EXERCISE BRIEF: Extract the lines of the material below, beginning with the line that contains "2023x921 pixels." and continuing through the end of the material, and reproduce them unchanged.

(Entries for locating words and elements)
## begin

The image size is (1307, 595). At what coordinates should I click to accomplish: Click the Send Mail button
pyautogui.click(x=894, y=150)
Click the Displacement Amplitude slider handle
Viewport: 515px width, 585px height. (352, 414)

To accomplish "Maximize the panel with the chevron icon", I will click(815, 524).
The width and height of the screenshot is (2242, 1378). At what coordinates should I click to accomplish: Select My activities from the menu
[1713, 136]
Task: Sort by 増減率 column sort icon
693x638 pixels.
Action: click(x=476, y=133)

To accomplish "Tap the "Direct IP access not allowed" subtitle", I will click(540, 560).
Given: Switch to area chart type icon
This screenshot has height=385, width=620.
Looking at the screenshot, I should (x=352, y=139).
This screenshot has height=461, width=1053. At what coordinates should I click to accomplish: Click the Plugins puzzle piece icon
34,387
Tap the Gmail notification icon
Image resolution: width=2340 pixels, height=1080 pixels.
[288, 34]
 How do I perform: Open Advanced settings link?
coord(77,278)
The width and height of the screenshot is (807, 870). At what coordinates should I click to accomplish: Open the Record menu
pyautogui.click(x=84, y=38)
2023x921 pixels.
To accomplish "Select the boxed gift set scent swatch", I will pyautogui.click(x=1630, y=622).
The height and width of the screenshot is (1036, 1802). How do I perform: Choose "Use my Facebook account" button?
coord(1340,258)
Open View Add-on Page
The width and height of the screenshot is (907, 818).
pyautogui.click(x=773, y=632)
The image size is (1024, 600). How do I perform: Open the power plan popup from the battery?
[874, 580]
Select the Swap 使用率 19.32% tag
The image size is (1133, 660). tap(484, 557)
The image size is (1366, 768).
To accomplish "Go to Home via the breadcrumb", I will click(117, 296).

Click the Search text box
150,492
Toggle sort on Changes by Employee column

## end

WRITTEN SOLUTION:
2023x921 pixels.
To accomplish "Select the boxed gift set scent swatch", I will pyautogui.click(x=1630, y=622).
The height and width of the screenshot is (1036, 1802). How do I perform: Choose "Use my Facebook account" button?
coord(1340,258)
Open View Add-on Page
The width and height of the screenshot is (907, 818).
pyautogui.click(x=773, y=632)
The image size is (1024, 600). How do I perform: Open the power plan popup from the battery?
[874, 580]
Select the Swap 使用率 19.32% tag
The image size is (1133, 660). tap(484, 557)
The image size is (1366, 768).
To accomplish "Go to Home via the breadcrumb", I will click(117, 296).

Click the Search text box
150,492
Toggle sort on Changes by Employee column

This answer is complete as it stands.